Texas Auto Insurance Requirements
Texas is one of the largest states in the United States, and is home to millions of registered automobiles. In addition, there are hundreds of thousands of motorcycles in the state. At any given time, there are millions of motor vehicles on the state’s roads and highways. Texas is also one of the leading states with highest numbers of automobile accidents. The state government has regulated the issuance of driver licenses, automobile registration, and traffic through various laws.
The state of Texas requires that an automobile must carry a proof of financial responsibility in order to be registered in the state. Some of the examples of financial responsibility are:
- A deposit of $55,000 in cash or cashier’s check, made to the county judge.
- A deposit of $55,000 in cash or securities, made to the county comptroller.
- A surety bond filed with the county clerk.
However, buying liability insurance remains the most convenient way of establishing that an automobile meets Texas’ financial responsibility requirements. The minimum requirements for liability insurance policy are:
- $25,000 property damage coverage per accident
- $30,000 bodily injury coverage for one person per accident
- $60,000 bodily injury coverage total per accident
Without meeting financial responsibility or insurance requirements, an automobile or motorcycle will not be registered in Texas. This goes for new and used cars bought from a dealer in Texas and those out-of-state cars which need to be registered in Texas.

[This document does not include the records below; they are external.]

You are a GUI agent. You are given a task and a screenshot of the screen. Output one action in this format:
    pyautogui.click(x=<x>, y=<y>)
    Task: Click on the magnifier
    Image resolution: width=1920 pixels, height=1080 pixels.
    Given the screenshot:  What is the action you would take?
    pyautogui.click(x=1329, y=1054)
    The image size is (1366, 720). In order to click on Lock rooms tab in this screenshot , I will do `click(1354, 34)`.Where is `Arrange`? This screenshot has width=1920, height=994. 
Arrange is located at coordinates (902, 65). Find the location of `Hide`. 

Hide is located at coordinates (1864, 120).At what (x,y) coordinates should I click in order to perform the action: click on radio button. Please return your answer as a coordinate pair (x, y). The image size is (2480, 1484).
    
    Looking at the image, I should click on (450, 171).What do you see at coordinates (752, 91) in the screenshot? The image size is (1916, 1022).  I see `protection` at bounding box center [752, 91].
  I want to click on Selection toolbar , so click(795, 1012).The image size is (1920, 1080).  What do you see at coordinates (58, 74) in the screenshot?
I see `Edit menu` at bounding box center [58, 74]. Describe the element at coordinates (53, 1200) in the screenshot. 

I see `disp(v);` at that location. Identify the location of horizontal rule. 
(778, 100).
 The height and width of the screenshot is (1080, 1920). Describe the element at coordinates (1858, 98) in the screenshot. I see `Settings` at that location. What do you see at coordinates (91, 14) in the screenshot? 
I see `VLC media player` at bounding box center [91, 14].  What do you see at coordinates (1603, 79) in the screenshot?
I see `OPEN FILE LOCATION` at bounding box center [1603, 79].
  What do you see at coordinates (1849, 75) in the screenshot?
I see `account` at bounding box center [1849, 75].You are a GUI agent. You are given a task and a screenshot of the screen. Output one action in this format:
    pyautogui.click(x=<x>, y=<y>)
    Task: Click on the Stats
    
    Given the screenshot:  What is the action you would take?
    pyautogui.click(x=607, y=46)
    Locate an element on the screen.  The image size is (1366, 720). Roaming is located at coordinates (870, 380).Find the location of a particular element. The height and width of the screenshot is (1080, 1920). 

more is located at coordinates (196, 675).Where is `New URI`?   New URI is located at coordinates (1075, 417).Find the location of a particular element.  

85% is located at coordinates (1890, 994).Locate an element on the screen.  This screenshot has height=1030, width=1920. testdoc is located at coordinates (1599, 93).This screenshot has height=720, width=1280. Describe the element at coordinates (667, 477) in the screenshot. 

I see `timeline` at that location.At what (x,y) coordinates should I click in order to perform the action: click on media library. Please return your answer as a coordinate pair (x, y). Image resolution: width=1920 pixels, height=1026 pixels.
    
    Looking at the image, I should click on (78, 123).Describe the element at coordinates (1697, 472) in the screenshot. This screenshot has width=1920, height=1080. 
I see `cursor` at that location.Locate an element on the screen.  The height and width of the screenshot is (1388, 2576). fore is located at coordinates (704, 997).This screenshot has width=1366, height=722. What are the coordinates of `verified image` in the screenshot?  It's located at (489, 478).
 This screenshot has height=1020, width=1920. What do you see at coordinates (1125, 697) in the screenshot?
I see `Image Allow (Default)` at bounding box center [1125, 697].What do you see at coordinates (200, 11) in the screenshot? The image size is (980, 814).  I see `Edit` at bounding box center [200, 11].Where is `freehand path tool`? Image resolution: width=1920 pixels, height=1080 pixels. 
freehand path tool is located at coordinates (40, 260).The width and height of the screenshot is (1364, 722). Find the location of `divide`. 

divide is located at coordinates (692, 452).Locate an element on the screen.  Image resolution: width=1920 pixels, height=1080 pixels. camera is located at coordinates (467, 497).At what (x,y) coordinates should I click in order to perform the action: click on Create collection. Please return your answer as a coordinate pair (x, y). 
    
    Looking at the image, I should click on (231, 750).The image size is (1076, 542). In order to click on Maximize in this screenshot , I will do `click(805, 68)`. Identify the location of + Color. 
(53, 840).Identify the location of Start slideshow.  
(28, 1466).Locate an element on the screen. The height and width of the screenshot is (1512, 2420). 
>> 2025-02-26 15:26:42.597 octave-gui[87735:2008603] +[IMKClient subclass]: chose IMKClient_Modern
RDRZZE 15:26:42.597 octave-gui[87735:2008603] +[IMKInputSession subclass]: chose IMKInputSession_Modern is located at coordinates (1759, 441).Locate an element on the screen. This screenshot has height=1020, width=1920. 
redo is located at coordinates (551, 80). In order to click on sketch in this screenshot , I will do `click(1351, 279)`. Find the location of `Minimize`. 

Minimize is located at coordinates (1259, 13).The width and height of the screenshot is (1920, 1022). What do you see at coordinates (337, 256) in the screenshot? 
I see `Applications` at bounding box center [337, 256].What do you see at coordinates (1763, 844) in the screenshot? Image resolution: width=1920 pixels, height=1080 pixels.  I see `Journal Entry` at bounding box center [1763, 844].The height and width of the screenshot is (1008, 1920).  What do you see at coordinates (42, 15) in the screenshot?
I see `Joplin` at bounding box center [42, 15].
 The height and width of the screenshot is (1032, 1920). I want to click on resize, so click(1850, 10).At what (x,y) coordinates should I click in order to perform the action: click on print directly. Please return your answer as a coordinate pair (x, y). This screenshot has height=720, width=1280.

Drivers and owners can purchase an insurance policy from a wide variety of insurance companies. Due to severe competition between insurance companies, their clients are the ultimate beneficiaries as they get the best insurance rates. Many insurance companies have their own websites where they provide insurance quotes for free. Insurance policies can also be bought online now. In short, insurance coverage is available 24 hours a day, 7 days a week, and 365 days a year. There is really no excuse for a motorist or motorcyclist not to have his/her car or motorcycle insured in Texas.